Excerpt provided:
⁂

# looking h1060 crew or gypsum duchess



## alh1070 (Feb 6, 2012)

sailed with kent lines 79 to 80 funday gypsum81 till88 was chief cook with irving and caterer with gypsum alan faulkner


----------



## Ron Stringer (Mar 15, 2005)

*H1060*

You may find a former shipmate here...

http://www.shipsnostalgia.com/showthread.php?t=41560&highlight=H1060

Good luck.


----------



## jaolt1 (Apr 10, 2008)

You might recognize some faces on Facebook if you search "Kentline".

Regards...Jan Olthafer


----------



## alh1070 (Feb 6, 2012)

hi jan thank you i have never been on facebook will give it a try thanks alan


----------



## csanford11 (May 19, 2020)

Hi I used to work on the gypsum fleet King, Baron, countess,dutchess and M.V A.V Kastner from 84-91.I remember the name Alan Falkner but can't remember the face.I have a lot of pics and amazing memories of my time with them


----------



## ajf73 (Sep 12, 2019)

csanford11 said:


> Hi I used to work on the gypsum fleet King, Baron, countess,dutchess and M.V A.V Kastner from 84-91.I remember the name Alan Falkner but can't remember the face.I have a lot of pics and amazing memories of my time with them


Hi csanford11 i was on the king in 81 went to the duchess oct 81 burton was the capt .After that it was stick and devine made me pert .Ileft in 85 .Did a trip on the baron in 86 and the king in 88 .Iwas the caterer Alan


----------



## ajf73 (Sep 12, 2019)

csanford11 said:


> Hi I used to work on the gypsum fleet King, Baron, countess,dutchess and M.V A.V Kastner from 84-91.I remember the name Alan Falkner but can't remember the face.I have a lot of pics and amazing memories of my time with them


Hi i was with gypsum from 81 to85 full time Alan


----------

⁂

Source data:

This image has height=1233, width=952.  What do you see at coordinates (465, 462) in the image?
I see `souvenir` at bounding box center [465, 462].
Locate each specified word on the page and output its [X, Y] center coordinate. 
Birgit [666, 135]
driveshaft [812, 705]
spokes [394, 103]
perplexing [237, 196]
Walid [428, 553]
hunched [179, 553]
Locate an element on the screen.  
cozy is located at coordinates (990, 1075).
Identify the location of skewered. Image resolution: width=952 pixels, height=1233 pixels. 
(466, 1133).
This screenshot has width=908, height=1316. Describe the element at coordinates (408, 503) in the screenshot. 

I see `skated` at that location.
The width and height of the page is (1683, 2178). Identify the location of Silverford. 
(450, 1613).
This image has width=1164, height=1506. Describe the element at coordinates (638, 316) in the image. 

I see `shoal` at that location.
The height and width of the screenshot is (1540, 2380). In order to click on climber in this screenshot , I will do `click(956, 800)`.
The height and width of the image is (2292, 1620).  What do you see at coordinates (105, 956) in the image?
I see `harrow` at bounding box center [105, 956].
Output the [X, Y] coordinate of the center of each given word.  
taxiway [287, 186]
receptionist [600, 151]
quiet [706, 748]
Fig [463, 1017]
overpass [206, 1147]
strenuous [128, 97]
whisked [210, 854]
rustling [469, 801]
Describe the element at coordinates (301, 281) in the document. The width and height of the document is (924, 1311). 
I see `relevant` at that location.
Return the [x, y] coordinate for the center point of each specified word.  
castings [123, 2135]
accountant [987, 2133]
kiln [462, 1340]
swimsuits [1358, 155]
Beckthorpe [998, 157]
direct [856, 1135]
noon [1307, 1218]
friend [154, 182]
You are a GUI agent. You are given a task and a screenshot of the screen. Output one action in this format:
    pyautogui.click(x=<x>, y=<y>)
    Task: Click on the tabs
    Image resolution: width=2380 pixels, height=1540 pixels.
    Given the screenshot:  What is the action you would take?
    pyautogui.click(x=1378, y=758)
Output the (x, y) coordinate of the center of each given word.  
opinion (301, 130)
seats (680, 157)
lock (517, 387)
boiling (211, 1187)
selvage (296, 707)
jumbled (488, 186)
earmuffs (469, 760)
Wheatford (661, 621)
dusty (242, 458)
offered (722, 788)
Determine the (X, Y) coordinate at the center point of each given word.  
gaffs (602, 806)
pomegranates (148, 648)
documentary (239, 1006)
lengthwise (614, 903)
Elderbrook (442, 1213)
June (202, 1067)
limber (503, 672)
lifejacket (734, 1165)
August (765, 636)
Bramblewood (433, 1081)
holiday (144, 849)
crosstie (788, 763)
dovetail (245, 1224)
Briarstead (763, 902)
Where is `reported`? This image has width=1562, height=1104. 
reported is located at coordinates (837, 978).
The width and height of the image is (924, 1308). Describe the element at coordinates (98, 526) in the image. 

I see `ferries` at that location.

⁂

Work to complete:
Can you duplicate the passage of the gypsum fleet thread between "sailed with kent" and "(Mar 15, 2005)", inclusive?

Result below:
sailed with kent lines 79 to 80 funday gypsum81 till88 was chief cook with irving and caterer with gypsum alan faulkner


----------



## Ron Stringer (Mar 15, 2005)